Get in shape for summer

Here you can find some secrets and guidelines that will help you achieve the body you want for this season. 

Every year around this time, gyms get the influx of new members wanting to get “beach-ready” bodies in time for summer. We go crazy trying to find a “30 Days to Perfect Abs” workout and the right fad diet that promises to make us fit and fabulous by the time we need to get into a swimsuit.

Ignore the hype and lose the extremes. If a program offers “instant” results, it is probably either nonsense or extremely unhealthy. As fabulous as it would be to go from size 12 to size six in
one month, it’s simply not feasible or sustainable. The kinds of diets that promise this kind of impossibly fast change are usually those that encourage you to starve yourself and deprive your
body of essential nutrients in favor of dropping pounds. This is unsustainable because your body can’t function off of gummy bears or cotton balls for long before it starts deteriorating. You’re
also pretty much guaranteed to gain back the weight afterward.

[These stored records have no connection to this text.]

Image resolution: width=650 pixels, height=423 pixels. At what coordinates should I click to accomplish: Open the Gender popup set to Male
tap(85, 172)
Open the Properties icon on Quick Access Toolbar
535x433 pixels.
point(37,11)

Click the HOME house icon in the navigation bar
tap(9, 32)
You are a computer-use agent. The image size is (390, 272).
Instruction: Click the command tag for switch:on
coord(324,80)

I suggest you take action with these expert tips to get your body (and mind!) in tip-top shape—the healthy way:

• Create a Plan. Do not go into the summer just procrastinating on your goal. Sit down for at least 10 minutes and write or type out a routine of reference of which to go by when you get home from your last day of school. Include a healthier diet plan, exercise plan, and some specific goals in your plan.

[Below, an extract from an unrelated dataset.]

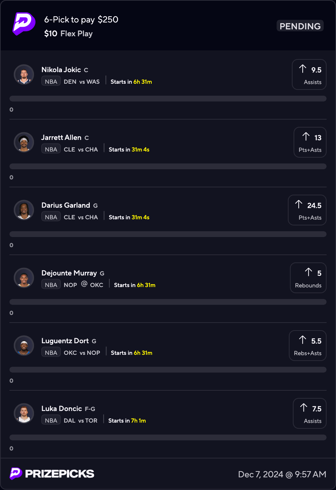Image resolution: width=336 pixels, height=490 pixels.
Task: Click Nikola Jokic's progress bar
Action: click(168, 99)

• Avoid falling into the “quick fix” trap and make small changes consistently. Instead of jumping on the next ten-day juice cleanse or giving up carbs forever, make small, healthy consistent changes. Many studies have shown those who focus on slow and steady lifestyle changes are far better at sustaining it. Start small and make healthy changes that work for you. Anything from eating a better breakfast or adding one more workout to your week counts.

• Eat smaller more frequent meals. Preferably 5-6. If you are only eating 2-3 work on rising it to 4 one week and 5 the next week. Make sure all of your meals are built around a good quality, lean protein source (lean meats, poultry, fish, protein powders, and tofu), and combine them with some type of vegetable.

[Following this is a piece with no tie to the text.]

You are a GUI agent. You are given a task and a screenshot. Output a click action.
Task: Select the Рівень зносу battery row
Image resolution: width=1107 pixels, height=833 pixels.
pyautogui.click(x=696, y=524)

• Try to do some cardiovascular training: Regular exercise helps you achieve both physical and mental wellness. Make movement part of your life and exercise most days of the week. For cardio, aim for at least 20 minutes, everyday for health; 30 to 45 minutes five to six days per week for aerobic and fitness improvement. There’s no need to hit the gym hard everyday. Vary your cardiovascular training with low, moderate, and high intensities.

• Build lean muscle and body confidence with strength training: Strength training is the secret to maintaining a healthy body and mindset throughout every season of your life. It gives your metabolism a major boost by increasing the metabolic rate, allowing the body to burn more calories throughout the day. It also increases lean muscle mass and overall strength, helping to improve performance, endurance, and energy levels. These things work to help you maintain your weight goals over a long period of time. Lifting weights has also been shown to improve psychological health, by increasing self-esteem, confidence, and self-worth

• Confidence is the Key. After you are beginning to lose weight and maybe gain some muscle, you will start to Feel Confident with your body. Do not settle for a small change go for the big. Also, continue doing this everyday if you want to stay fit.